**WHAT TO PRODUCE:**
Every line below needs to be returned exactly as written.

(Collected data)
╔══
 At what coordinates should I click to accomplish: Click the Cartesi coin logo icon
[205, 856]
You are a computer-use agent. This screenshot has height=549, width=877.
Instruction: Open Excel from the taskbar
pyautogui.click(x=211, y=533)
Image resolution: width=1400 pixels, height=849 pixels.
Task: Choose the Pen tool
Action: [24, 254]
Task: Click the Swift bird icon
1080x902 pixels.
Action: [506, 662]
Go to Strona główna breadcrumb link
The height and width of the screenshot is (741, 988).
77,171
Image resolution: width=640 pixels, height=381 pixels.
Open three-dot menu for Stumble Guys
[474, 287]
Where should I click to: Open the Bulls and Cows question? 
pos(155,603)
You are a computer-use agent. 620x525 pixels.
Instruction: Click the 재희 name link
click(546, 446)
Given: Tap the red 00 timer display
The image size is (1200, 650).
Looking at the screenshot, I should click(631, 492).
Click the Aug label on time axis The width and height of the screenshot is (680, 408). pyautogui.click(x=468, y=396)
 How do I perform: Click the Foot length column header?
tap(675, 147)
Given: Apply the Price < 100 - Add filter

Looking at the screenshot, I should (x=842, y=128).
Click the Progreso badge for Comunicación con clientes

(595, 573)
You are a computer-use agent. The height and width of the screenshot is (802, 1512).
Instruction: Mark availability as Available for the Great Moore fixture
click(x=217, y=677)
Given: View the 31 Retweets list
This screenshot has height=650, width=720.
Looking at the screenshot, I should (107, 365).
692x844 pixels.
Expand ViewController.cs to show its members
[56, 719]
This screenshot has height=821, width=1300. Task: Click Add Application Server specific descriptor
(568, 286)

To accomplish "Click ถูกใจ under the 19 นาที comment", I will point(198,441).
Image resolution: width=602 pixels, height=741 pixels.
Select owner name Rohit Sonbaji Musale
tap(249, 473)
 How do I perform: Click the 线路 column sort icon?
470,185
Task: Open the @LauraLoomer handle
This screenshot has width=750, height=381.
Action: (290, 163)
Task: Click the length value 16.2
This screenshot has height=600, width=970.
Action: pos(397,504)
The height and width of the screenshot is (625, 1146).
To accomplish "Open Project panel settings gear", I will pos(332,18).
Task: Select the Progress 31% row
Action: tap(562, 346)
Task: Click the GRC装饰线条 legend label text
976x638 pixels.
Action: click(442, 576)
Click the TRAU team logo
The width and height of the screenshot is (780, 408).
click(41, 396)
╚══
**SOLUTION:**
 At what coordinates should I click to accomplish: Click the Cartesi coin logo icon
[205, 856]
You are a computer-use agent. This screenshot has height=549, width=877.
Instruction: Open Excel from the taskbar
pyautogui.click(x=211, y=533)
Image resolution: width=1400 pixels, height=849 pixels.
Task: Choose the Pen tool
Action: [24, 254]
Task: Click the Swift bird icon
1080x902 pixels.
Action: [506, 662]
Go to Strona główna breadcrumb link
The height and width of the screenshot is (741, 988).
77,171
Image resolution: width=640 pixels, height=381 pixels.
Open three-dot menu for Stumble Guys
[474, 287]
Where should I click to: Open the Bulls and Cows question? 
pos(155,603)
You are a computer-use agent. 620x525 pixels.
Instruction: Click the 재희 name link
click(546, 446)
Given: Tap the red 00 timer display
The image size is (1200, 650).
Looking at the screenshot, I should click(631, 492).
Click the Aug label on time axis The width and height of the screenshot is (680, 408). pyautogui.click(x=468, y=396)
 How do I perform: Click the Foot length column header?
tap(675, 147)
Given: Apply the Price < 100 - Add filter

Looking at the screenshot, I should (x=842, y=128).
Click the Progreso badge for Comunicación con clientes

(595, 573)
You are a computer-use agent. The height and width of the screenshot is (802, 1512).
Instruction: Mark availability as Available for the Great Moore fixture
click(x=217, y=677)
Given: View the 31 Retweets list
This screenshot has height=650, width=720.
Looking at the screenshot, I should (107, 365).
692x844 pixels.
Expand ViewController.cs to show its members
[56, 719]
This screenshot has height=821, width=1300. Task: Click Add Application Server specific descriptor
(568, 286)

To accomplish "Click ถูกใจ under the 19 นาที comment", I will point(198,441).
Image resolution: width=602 pixels, height=741 pixels.
Select owner name Rohit Sonbaji Musale
tap(249, 473)
 How do I perform: Click the 线路 column sort icon?
470,185
Task: Open the @LauraLoomer handle
This screenshot has width=750, height=381.
Action: (290, 163)
Task: Click the length value 16.2
This screenshot has height=600, width=970.
Action: pos(397,504)
The height and width of the screenshot is (625, 1146).
To accomplish "Open Project panel settings gear", I will pos(332,18).
Task: Select the Progress 31% row
Action: tap(562, 346)
Task: Click the GRC装饰线条 legend label text
976x638 pixels.
Action: click(442, 576)
Click the TRAU team logo
The width and height of the screenshot is (780, 408).
click(41, 396)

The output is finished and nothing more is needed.